Es probablemente la obra maestra de Iliá Repin. Retrata, mediante el simple recurso de mostrar la irrupción de una persona cuyo rostro conmueve en una habitación donde claramente no se le esperaba, el momento de angustia y detenciones después del asesinato del zar Alejandro II. Las reformas políticas emprendidas no lograron detener el descontento popular ni evitaron el magnicidio. La consiguiente represión tampoco frenó el descontento popular ni las acciones violentas contra el Gobierno llevadas a cabo por grupos revolucionarios radicales. El Imperio ruso, pese a toda evidencia, seguía proclamándose a sí mismo eterno, justo y dispuesto por la divina providencia. La tercera Roma, el último imperio universal, había logrado levantar en tiempos recientes la bandera del cristianismo ortodoxo y paneslavo frente a los turcos y resucitar el antiguo ideal de cruzada, el viejo sueño de una Constantinopla nuevamente cristiana dentro de un imperio bizantino restaurado bajo la protección de los zares y proclamado en Santa Sofía de Constantinopla.

Pero las fantasías imperiales resultan más desaforadas cuanto más cerca se está del final; el sueño del dominio eterno, la restauración del antiguo poder que añoran los nostálgicos, es siempre más delirante justo en el momento inmediatamente antes de que se abran los ojos y se comprenda cuán distinta es la realidad. Las nubes oscuras de la revolución se acumulaban ya en el horizonte y ensombrecían el cielo sobre el trono de zares y patriarcas. El vano intento de frenar la realidad, de hacer el país 'grande otra vez' por decirlo a la manera contemporánea que nos resulta hoy tan familiar, había conducido a que las deportaciones fueran habituales y que la censura tratara de imponer un clima de opinión que ahogara cualquier intento de enaltecer o dignificar a los críticos de un sistema amenazado por los virulentos rápidos de la Historia.

##############################

__INSTRUCCIONES__.
A. Indica si cada afirmación concuerda con el texto sobre el cuadro de Repin; responde sí o no y cita literalmente las palabras que lo deciden: (i) las reformas políticas lograron detener el descontento popular; (ii) el Imperio ruso seguía proclamándose eterno; (iii) las deportaciones habían llegado a ser habituales.
B. Transcribe del texto sobre el cuadro de Repin todo lo que va desde "Pero las fantasías" hasta "de la Historia.".
Usa únicamente el texto sobre el cuadro de Repin.

__ÍTEMS PROPORCIONADOS__.
##############################

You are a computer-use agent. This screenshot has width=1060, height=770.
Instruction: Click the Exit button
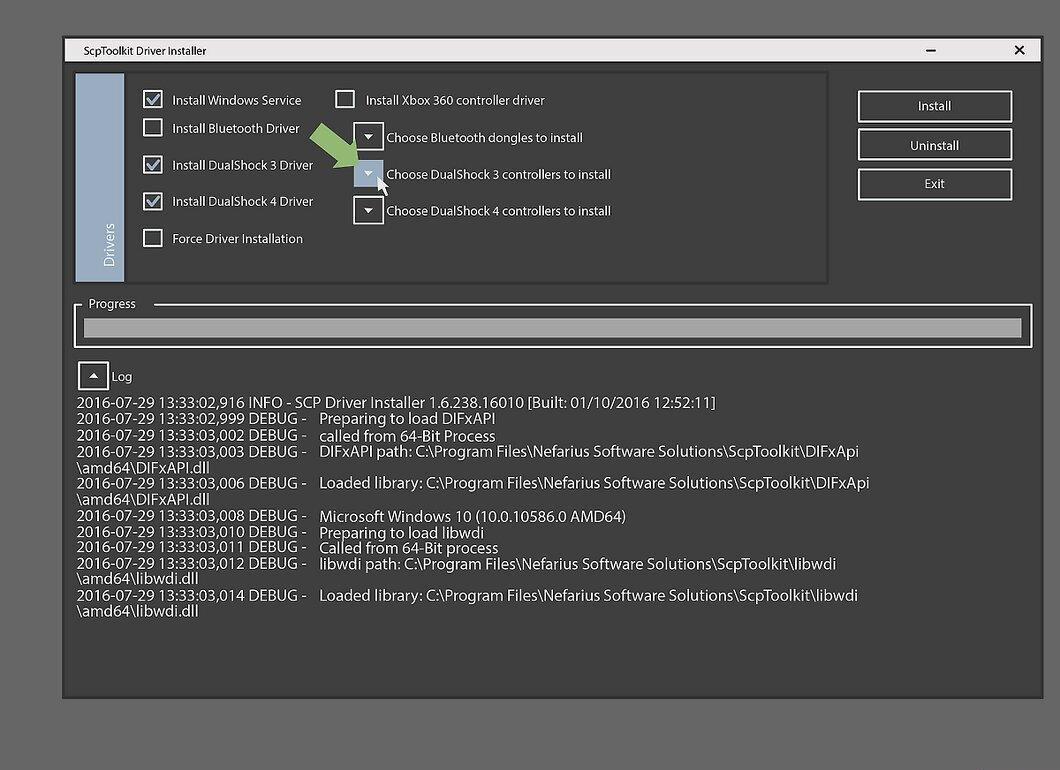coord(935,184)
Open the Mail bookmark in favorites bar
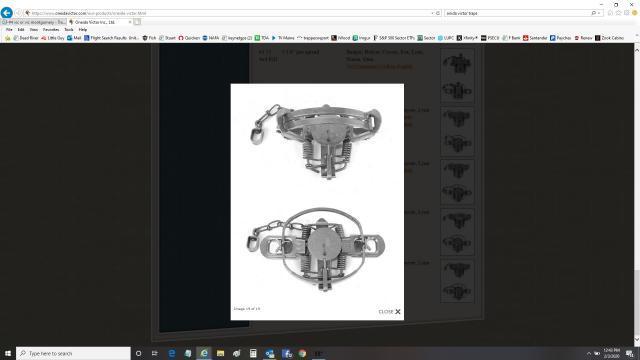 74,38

##############################

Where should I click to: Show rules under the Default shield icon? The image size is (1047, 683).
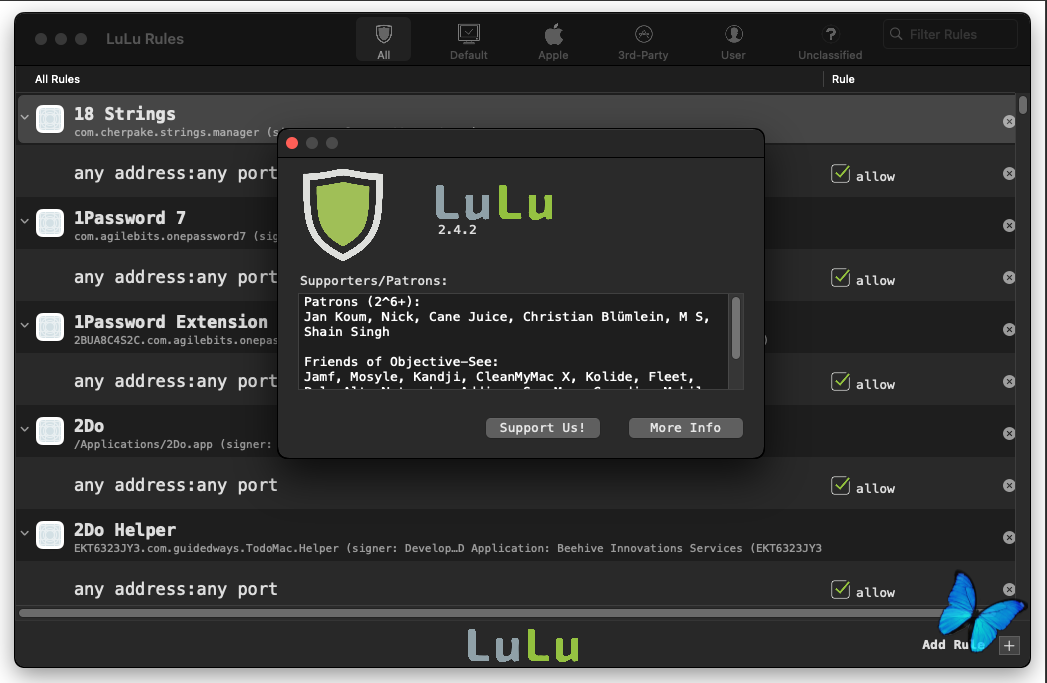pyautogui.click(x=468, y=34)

##############################

__RESPUESTAS__.
A.
(i) No: "Las reformas políticas emprendidas no lograron detener el descontento popular ni evitaron el magnicidio."
(ii) Sí: "El Imperio ruso, pese a toda evidencia, seguía proclamándose a sí mismo eterno, justo y dispuesto por la divina providencia."
(iii) Sí: "había conducido a que las deportaciones fueran habituales"

B.
Pero las fantasías imperiales resultan más desaforadas cuanto más cerca se está del final; el sueño del dominio eterno, la restauración del antiguo poder que añoran los nostálgicos, es siempre más delirante justo en el momento inmediatamente antes de que se abran los ojos y se comprenda cuán distinta es la realidad. Las nubes oscuras de la revolución se acumulaban ya en el horizonte y ensombrecían el cielo sobre el trono de zares y patriarcas. El vano intento de frenar la realidad, de hacer el país 'grande otra vez' por decirlo a la manera contemporánea que nos resulta hoy tan familiar, había conducido a que las deportaciones fueran habituales y que la censura tratara de imponer un clima de opinión que ahogara cualquier intento de enaltecer o dignificar a los críticos de un sistema amenazado por los virulentos rápidos de la Historia.